Maybe it was the harrowing details of the September 11 Commission Report released before my departure. Reading transcripts of passengers' conversations with loved ones during the last minutes of the hijacked planes had made my stomach turn. On Sept. 11, 2001, I was a graduate student in New York City. I had seen the smoke billowing from the two towers that I had used as my compass in the city--and I saw them collapse.
Or maybe it was the security alerts issued in the days before I left Los Angeles-we're at a yellow alert, orange alert. No, wait-we're back at yellow. No, orange. Or the incessant talk of an "imminent attack."
Soon after take-off, the older man got up and took out a cell phone. My heart started beating faster. Strange behavior?
I paused, then turned around and spoke to them. "Cell phones aren't allowed in the middle of the flights," I told him in Arabic.
He was surprised. Maybe I was the one who was acting strange. After all, I had been watching them through the corner of my eye, listening to them over the whispers or passengers and announcements over the loud speaker.
"Yes, I know. We are not using them. Where are you from?"
"I am originally Syrian," I said.
He replied with a smile.
We spoke briefly. By then, I was calm, but troubled. I--an American Muslim, an Arab-American, a Syrian-American--had felt suspicious of my own people. Was I guilty of profiling- of accusing innocents of "Flying While Arab"?

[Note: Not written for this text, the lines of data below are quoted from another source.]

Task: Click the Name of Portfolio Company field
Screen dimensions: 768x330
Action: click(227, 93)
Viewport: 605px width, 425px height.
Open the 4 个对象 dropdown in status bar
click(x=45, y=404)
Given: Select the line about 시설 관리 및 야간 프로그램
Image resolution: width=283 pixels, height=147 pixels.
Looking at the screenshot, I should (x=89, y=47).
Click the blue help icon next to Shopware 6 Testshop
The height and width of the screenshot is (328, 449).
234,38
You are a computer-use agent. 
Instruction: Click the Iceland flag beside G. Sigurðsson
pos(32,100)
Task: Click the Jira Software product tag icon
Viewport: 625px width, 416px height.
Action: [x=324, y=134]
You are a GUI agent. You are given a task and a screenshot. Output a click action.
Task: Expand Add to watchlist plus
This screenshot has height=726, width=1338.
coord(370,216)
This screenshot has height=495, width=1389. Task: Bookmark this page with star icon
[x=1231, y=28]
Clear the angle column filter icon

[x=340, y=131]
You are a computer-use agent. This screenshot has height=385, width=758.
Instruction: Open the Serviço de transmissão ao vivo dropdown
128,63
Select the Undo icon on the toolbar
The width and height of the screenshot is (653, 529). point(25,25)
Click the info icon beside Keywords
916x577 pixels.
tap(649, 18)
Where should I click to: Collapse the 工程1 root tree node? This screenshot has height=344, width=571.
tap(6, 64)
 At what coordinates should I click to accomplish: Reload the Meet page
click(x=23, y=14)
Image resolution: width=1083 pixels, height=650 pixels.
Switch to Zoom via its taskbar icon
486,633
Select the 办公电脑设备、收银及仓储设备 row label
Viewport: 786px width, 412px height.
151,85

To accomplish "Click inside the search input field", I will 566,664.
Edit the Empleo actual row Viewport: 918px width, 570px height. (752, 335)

We all understand because we know the perpetrators of 9/11 came from among us. Yet as an Arab and Muslim-American who lives at the moment in the Arab world, I see growing anti-Americanism not only among extremists, but also among ordinary people, among moderates.
I know why Arabs and Muslims are angry-all you have to do is read the newspapers and watch the news unfolding every day in Iraq and the Palestinian territories. In the eyes of the Arabs and Muslims, America speaks of freedom and democracy, but disregards justice in the Arab world. Our support of Israel and Ariel Sharon, a man equated in Arabs' minds with the massacres of Sabra and Shatilla Palestinian camps in 1982, alienates many in the Arab world. We invaded Iraq, a sovereign country, on a false premise of weapons of mass destruction. Under U.S. occupation and in the name of freedom, we then subjected Iraqis to torture in the Abu Ghraib prison.
Meanwhile, on the other side of the ocean, the vague threat of "imminent attacks" makes Americans all the more paranoid. We hear about threats to specific cities, even buildings. But all we can do is wait to see what will happen next. We are in the dark.
So the fear is natural. But what level of profiling is reasonable in responding to that fear? And how do we protect the narrow gulf between realistic profiling and dangerous stereotyping?
Many Arab-American and Muslim-Americans are torn about profiling. I know I am. On one hand, I don't think profiling that simply takes an extra hard look at Arab-looking travelers does enough to protect us. Muslims come in all colors-Arab, Asian, white, black. If the terrorists want to get us, they can find someone who does not fit the Arab, Muslim profile.
But while I fear our continuing vulnerability, what I fear most is the loss of our nation's civil liberties, of our freedoms. I am upset every time I meet an Arab in the Middle East who says he or she does not want to visit the United States anymore because of the stories they have heard about how Arabs are being treated, because of the Patriot Act. Most of all, I fear the huge rift that is forming between the United States and the Muslim world.